§ TASK PROMPT: Format the items from the line containing "[telegram] (647, 2515)" up to and including the line containing "日本語無料脱出ゲーム攻略動画 (205, 46)" as a JSON list of strings, one string per line, omitting any blank lines.

§ RECORDS PROVIDED:
┄┄┄┄┄┄

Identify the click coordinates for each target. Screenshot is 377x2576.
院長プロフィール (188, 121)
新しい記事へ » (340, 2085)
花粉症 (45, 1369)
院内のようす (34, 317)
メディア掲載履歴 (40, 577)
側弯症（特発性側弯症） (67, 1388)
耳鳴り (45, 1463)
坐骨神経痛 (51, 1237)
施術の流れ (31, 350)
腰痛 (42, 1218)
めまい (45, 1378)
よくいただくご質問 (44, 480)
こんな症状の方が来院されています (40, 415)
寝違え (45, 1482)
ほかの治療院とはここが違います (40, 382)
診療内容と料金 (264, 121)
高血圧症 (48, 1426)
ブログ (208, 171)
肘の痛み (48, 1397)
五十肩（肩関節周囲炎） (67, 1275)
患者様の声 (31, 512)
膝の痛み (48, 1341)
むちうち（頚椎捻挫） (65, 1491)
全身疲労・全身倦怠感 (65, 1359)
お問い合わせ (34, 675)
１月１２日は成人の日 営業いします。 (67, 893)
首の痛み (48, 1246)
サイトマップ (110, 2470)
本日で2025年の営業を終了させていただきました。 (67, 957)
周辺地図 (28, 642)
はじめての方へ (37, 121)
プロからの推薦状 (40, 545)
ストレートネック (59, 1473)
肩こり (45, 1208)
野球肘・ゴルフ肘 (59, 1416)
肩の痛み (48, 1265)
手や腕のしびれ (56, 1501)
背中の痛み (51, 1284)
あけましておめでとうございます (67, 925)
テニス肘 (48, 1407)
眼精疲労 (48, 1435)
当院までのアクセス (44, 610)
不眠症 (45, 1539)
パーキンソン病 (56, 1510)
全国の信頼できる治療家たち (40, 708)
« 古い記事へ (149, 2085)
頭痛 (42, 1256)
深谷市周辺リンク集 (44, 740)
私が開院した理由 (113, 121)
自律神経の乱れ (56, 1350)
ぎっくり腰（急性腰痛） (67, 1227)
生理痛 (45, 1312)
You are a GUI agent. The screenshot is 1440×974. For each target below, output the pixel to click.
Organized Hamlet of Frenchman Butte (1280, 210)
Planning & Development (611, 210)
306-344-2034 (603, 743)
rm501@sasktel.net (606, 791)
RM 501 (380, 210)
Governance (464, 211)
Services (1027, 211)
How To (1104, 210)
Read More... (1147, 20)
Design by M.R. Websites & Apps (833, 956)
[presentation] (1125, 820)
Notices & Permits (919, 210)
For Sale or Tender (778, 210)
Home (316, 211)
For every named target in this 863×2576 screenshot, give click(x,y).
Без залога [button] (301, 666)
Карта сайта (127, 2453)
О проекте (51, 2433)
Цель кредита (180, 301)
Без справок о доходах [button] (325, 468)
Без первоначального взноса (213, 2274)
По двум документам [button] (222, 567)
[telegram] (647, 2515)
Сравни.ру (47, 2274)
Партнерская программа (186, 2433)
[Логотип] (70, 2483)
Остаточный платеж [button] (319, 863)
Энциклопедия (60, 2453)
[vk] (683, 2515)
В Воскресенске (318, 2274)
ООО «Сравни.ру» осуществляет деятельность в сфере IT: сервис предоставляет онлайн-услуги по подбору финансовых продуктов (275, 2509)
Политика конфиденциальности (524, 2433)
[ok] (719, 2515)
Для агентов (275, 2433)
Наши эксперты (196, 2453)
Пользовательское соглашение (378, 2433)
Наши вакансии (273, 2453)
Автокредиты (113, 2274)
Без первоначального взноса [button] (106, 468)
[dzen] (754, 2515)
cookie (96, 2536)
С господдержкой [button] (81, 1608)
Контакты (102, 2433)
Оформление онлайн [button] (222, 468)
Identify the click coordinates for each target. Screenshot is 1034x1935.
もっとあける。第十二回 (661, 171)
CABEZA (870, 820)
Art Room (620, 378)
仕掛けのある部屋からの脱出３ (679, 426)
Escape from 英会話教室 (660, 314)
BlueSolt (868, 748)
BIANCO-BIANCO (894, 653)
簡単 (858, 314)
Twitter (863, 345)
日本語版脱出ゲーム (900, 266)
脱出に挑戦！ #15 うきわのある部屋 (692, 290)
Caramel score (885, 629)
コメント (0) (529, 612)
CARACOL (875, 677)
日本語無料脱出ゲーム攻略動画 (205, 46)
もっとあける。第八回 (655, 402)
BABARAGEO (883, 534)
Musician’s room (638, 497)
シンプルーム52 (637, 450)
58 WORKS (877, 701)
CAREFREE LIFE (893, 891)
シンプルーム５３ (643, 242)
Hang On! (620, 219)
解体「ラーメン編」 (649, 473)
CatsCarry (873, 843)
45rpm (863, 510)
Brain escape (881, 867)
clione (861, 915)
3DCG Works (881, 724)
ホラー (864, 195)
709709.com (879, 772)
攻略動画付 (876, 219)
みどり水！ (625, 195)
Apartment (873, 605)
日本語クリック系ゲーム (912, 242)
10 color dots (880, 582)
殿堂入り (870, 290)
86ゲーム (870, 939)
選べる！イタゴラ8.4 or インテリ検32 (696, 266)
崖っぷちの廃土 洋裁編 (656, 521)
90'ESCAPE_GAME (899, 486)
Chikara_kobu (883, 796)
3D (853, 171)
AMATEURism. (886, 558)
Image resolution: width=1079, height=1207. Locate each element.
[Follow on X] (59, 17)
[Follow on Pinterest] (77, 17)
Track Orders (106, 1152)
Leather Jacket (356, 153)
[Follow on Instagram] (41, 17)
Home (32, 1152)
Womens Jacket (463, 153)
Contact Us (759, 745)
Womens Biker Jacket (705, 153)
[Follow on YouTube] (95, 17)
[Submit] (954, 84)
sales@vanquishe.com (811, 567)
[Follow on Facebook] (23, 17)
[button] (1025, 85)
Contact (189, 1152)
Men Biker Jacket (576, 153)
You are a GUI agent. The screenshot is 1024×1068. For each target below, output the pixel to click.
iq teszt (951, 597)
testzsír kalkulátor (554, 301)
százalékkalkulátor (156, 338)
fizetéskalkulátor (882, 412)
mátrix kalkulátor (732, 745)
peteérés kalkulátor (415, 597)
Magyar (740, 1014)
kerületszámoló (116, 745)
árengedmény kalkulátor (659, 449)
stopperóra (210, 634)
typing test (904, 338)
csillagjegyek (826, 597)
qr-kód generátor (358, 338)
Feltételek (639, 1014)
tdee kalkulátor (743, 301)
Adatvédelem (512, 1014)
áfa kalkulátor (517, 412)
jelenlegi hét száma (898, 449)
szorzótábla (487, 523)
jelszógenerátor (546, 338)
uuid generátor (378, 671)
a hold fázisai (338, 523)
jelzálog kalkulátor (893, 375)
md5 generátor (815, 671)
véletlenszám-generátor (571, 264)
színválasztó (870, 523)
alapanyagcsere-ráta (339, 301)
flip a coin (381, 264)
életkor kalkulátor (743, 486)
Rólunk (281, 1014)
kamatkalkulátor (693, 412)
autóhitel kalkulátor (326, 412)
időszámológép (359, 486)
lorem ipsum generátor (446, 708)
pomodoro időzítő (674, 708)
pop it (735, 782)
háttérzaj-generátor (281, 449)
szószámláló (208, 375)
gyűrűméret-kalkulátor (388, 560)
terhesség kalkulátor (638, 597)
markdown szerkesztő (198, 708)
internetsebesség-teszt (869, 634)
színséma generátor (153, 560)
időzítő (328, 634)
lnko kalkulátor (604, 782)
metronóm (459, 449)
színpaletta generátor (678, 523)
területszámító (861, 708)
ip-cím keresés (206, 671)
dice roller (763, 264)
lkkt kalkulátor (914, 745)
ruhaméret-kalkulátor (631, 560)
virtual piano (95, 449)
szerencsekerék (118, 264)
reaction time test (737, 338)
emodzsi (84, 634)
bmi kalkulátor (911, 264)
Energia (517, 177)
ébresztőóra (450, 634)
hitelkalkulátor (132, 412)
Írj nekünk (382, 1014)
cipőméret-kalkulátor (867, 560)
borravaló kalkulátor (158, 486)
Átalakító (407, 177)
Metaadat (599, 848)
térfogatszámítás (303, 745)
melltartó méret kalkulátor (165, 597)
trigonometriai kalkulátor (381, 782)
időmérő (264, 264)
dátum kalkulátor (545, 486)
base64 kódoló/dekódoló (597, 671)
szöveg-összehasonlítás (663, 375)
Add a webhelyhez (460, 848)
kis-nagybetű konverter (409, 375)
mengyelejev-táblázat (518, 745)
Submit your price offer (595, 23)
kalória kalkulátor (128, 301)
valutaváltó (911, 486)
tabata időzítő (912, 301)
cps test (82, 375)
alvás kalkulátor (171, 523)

┄┄┄┄┄┄

§ FULL SOLUTION:
[
  "[telegram] (647, 2515)",
  "Сравни.ру (47, 2274)",
  "Партнерская программа (186, 2433)",
  "[Логотип] (70, 2483)",
  "Остаточный платеж [button] (319, 863)",
  "Энциклопедия (60, 2453)",
  "[vk] (683, 2515)",
  "В Воскресенске (318, 2274)",
  "ООО «Сравни.ру» осуществляет деятельность в сфере IT: сервис предоставляет онлайн-услуги по подбору финансовых продуктов (275, 2509)",
  "Политика конфиденциальности (524, 2433)",
  "[ok] (719, 2515)",
  "Для агентов (275, 2433)",
  "Наши эксперты (196, 2453)",
  "Пользовательское соглашение (378, 2433)",
  "Наши вакансии (273, 2453)",
  "Автокредиты (113, 2274)",
  "Без первоначального взноса [button] (106, 468)",
  "[dzen] (754, 2515)",
  "cookie (96, 2536)",
  "С господдержкой [button] (81, 1608)",
  "Контакты (102, 2433)",
  "Оформление онлайн [button] (222, 468)",
  "Identify the click coordinates for each target. Screenshot is 1034x1935.",
  "もっとあける。第十二回 (661, 171)",
  "CABEZA (870, 820)",
  "Art Room (620, 378)",
  "仕掛けのある部屋からの脱出３ (679, 426)",
  "Escape from 英会話教室 (660, 314)",
  "BlueSolt (868, 748)",
  "BIANCO-BIANCO (894, 653)",
  "簡単 (858, 314)",
  "Twitter (863, 345)",
  "日本語版脱出ゲーム (900, 266)",
  "脱出に挑戦！ #15 うきわのある部屋 (692, 290)",
  "Caramel score (885, 629)",
  "コメント (0) (529, 612)",
  "CARACOL (875, 677)",
  "日本語無料脱出ゲーム攻略動画 (205, 46)"
]